* **Your task**
Using the records that appear below, write out exactly the lines from the one with "Click the Null Object icon" through the one with "Task: Open the S.M.A.R.T. button for Drive0", keeping both end lines.
*** Begin section ***
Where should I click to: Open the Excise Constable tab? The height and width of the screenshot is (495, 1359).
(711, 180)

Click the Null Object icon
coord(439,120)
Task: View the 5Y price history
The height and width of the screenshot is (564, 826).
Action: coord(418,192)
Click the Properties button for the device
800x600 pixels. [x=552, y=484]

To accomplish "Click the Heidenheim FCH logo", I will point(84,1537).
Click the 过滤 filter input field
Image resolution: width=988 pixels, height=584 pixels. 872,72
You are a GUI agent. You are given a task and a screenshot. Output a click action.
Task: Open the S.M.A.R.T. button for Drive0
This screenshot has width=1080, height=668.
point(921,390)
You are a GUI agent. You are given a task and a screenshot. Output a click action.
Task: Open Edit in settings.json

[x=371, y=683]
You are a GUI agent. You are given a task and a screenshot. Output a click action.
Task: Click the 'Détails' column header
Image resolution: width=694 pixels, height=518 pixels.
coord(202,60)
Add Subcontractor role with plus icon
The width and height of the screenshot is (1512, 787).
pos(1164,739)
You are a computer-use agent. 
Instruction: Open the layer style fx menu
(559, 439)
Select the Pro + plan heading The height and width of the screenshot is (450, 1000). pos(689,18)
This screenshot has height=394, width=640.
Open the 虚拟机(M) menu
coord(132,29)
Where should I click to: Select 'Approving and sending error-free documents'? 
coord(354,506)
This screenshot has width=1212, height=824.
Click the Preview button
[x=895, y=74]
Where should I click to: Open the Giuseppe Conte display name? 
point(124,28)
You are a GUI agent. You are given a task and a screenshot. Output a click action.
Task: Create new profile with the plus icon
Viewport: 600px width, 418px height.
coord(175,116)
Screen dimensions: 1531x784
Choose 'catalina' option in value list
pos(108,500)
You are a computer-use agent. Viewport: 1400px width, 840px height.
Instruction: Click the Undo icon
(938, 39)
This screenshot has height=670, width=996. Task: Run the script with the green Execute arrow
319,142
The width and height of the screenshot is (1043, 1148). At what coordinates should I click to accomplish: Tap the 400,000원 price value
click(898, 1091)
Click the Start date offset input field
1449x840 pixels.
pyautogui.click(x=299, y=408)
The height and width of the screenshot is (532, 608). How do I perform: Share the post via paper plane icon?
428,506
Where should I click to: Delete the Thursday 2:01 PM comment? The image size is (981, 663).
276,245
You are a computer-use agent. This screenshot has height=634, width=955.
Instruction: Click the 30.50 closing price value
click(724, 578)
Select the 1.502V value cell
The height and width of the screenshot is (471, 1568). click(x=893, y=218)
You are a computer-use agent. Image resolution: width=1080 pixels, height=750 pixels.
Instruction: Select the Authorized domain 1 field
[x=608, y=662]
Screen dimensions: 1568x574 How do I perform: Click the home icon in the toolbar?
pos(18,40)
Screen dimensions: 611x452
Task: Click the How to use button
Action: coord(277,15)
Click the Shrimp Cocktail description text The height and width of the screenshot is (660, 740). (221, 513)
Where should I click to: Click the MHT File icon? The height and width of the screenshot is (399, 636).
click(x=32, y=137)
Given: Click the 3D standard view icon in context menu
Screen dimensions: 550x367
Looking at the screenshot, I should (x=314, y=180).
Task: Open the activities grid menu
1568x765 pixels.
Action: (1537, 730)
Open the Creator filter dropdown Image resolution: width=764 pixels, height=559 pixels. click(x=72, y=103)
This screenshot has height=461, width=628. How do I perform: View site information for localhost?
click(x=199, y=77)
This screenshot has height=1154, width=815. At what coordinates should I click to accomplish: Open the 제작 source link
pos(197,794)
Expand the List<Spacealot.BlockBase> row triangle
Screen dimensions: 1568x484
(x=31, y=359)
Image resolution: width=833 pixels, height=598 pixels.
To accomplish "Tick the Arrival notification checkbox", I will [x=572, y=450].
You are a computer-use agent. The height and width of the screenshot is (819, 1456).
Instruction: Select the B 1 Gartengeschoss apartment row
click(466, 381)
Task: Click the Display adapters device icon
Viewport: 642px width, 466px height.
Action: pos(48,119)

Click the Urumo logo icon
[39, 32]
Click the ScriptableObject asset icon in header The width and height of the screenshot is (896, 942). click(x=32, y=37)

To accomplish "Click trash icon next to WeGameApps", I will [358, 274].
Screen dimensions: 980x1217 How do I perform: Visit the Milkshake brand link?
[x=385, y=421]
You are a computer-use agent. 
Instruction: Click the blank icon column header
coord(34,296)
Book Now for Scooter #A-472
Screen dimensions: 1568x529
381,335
*** End section ***
* **Your solution**
Click the Null Object icon
coord(439,120)
Task: View the 5Y price history
The height and width of the screenshot is (564, 826).
Action: coord(418,192)
Click the Properties button for the device
800x600 pixels. [x=552, y=484]

To accomplish "Click the Heidenheim FCH logo", I will point(84,1537).
Click the 过滤 filter input field
Image resolution: width=988 pixels, height=584 pixels. 872,72
You are a GUI agent. You are given a task and a screenshot. Output a click action.
Task: Open the S.M.A.R.T. button for Drive0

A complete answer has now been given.